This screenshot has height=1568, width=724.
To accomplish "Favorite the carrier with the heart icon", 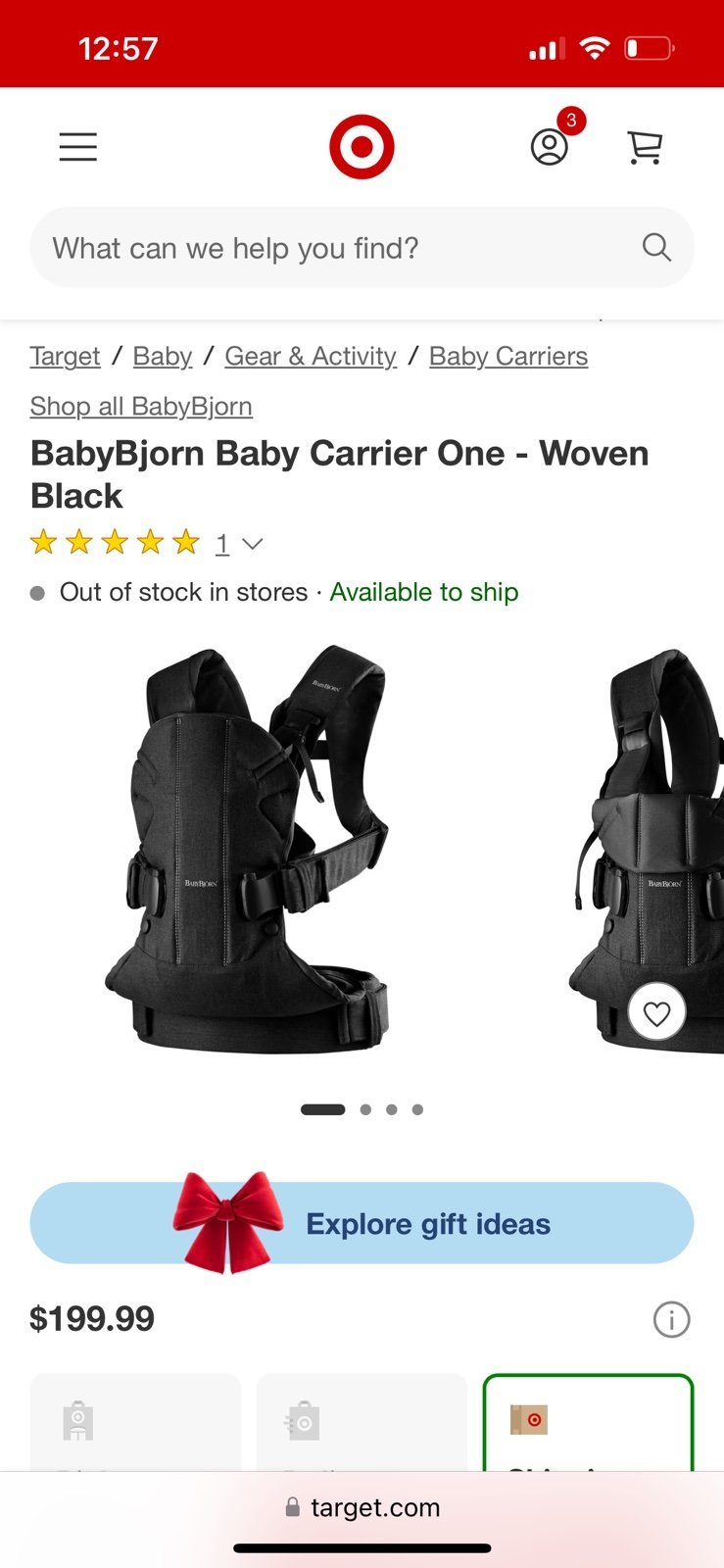I will point(656,1012).
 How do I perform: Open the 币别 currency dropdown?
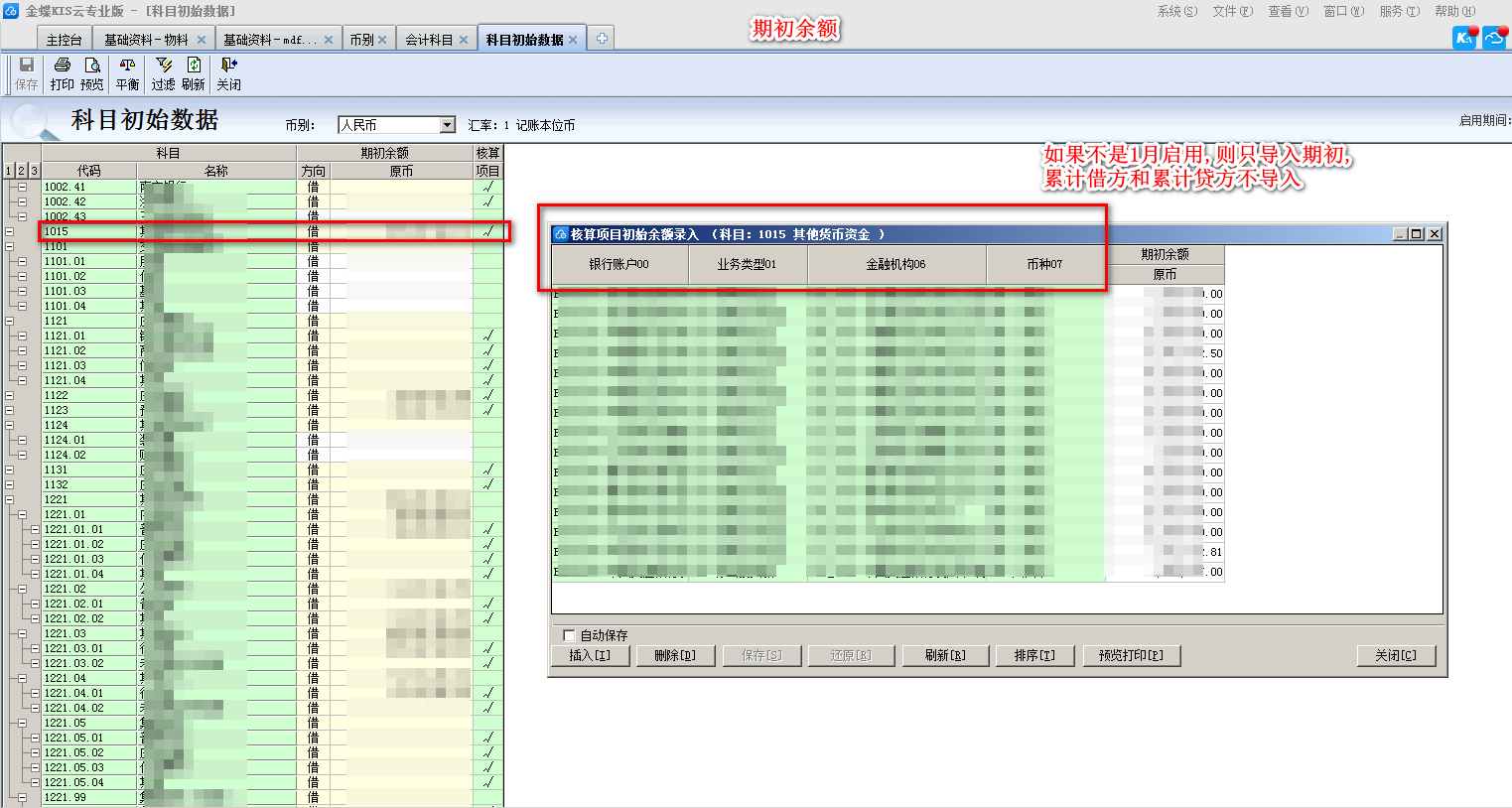447,125
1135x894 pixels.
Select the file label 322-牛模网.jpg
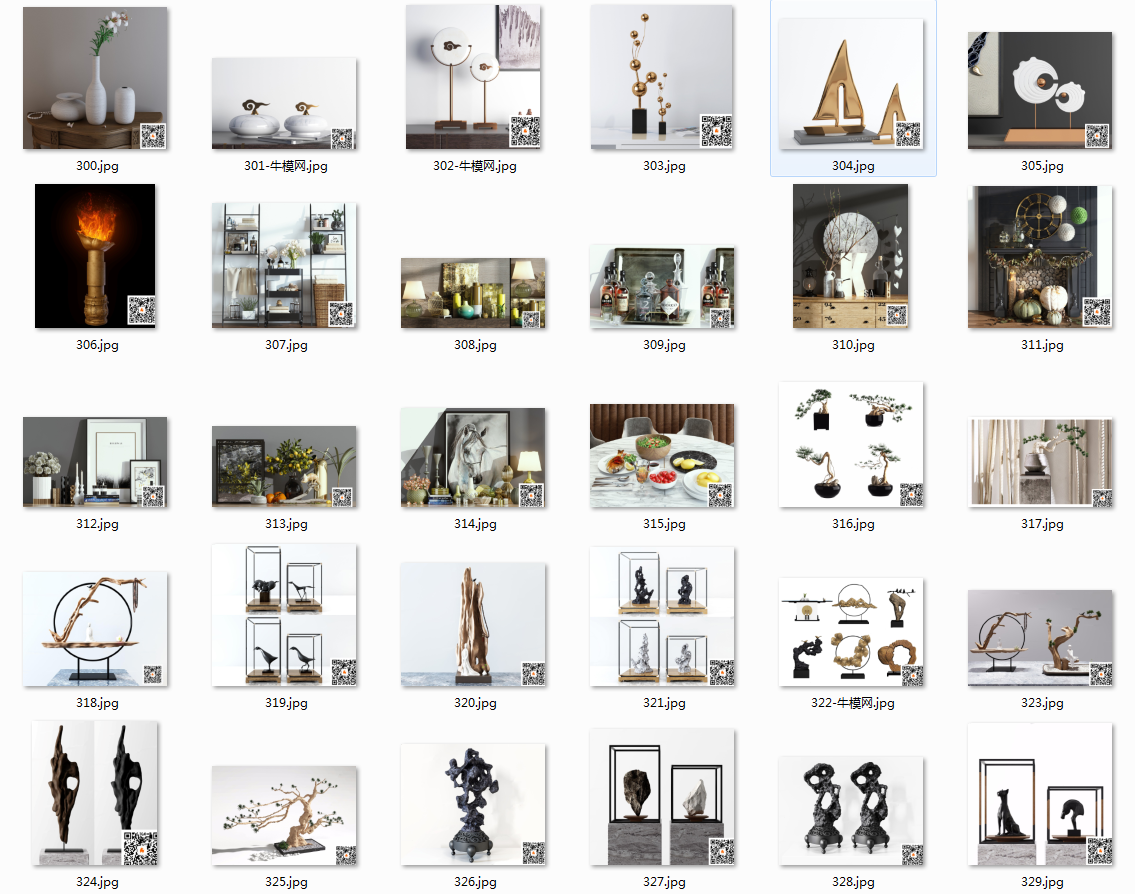click(x=852, y=703)
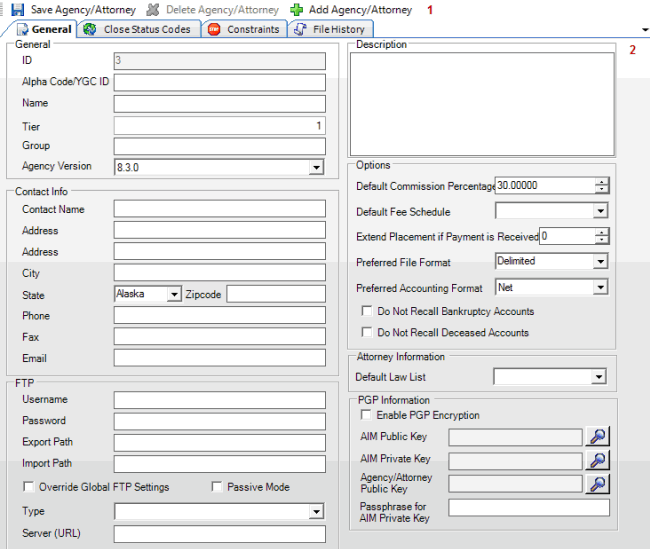Browse for AIM Public Key file
The image size is (650, 549).
coord(597,437)
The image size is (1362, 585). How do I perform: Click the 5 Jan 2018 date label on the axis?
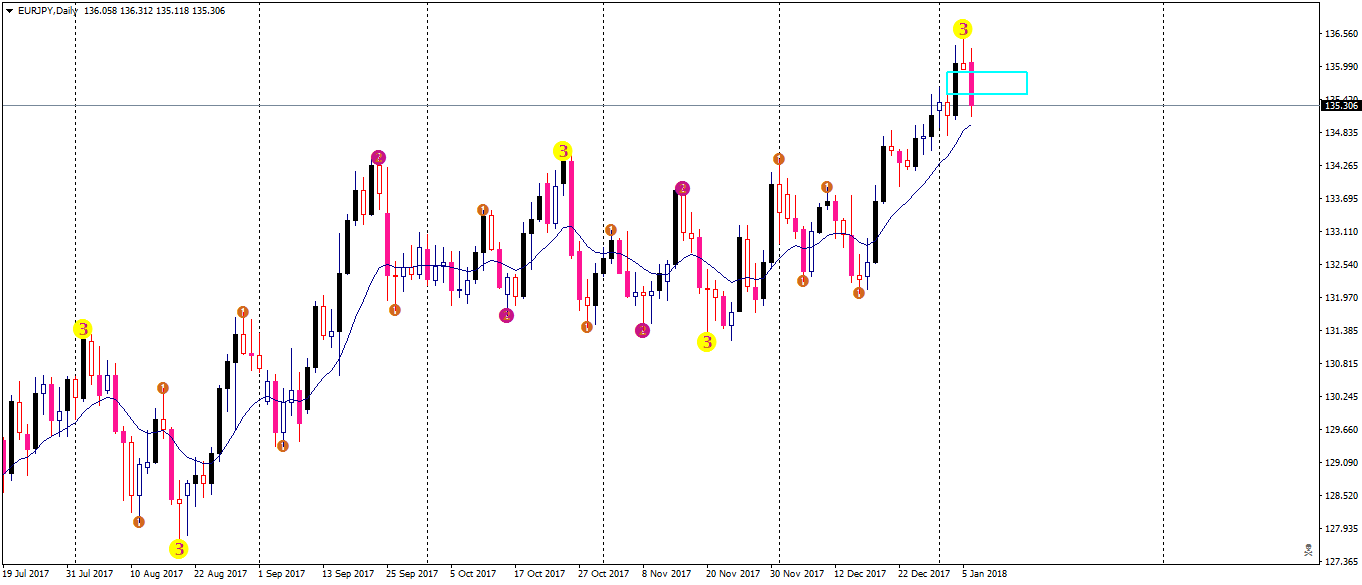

Exercise brief => Convert the lines of the records into a JSON list of strings, one string per line and skipping blank lines, starting at the line that contains "1135x894 pixels." and ending at the end of the records. Leave the pictures out of the answer.

Problem solution =>
[
  "1135x894 pixels.",
  "Select the file label 322-牛模网.jpg",
  "click(x=852, y=703)",
  "Browse for AIM Public Key file",
  "The image size is (650, 549).",
  "coord(597,437)",
  "The image size is (1362, 585). How do I perform: Click the 5 Jan 2018 date label on the axis?"
]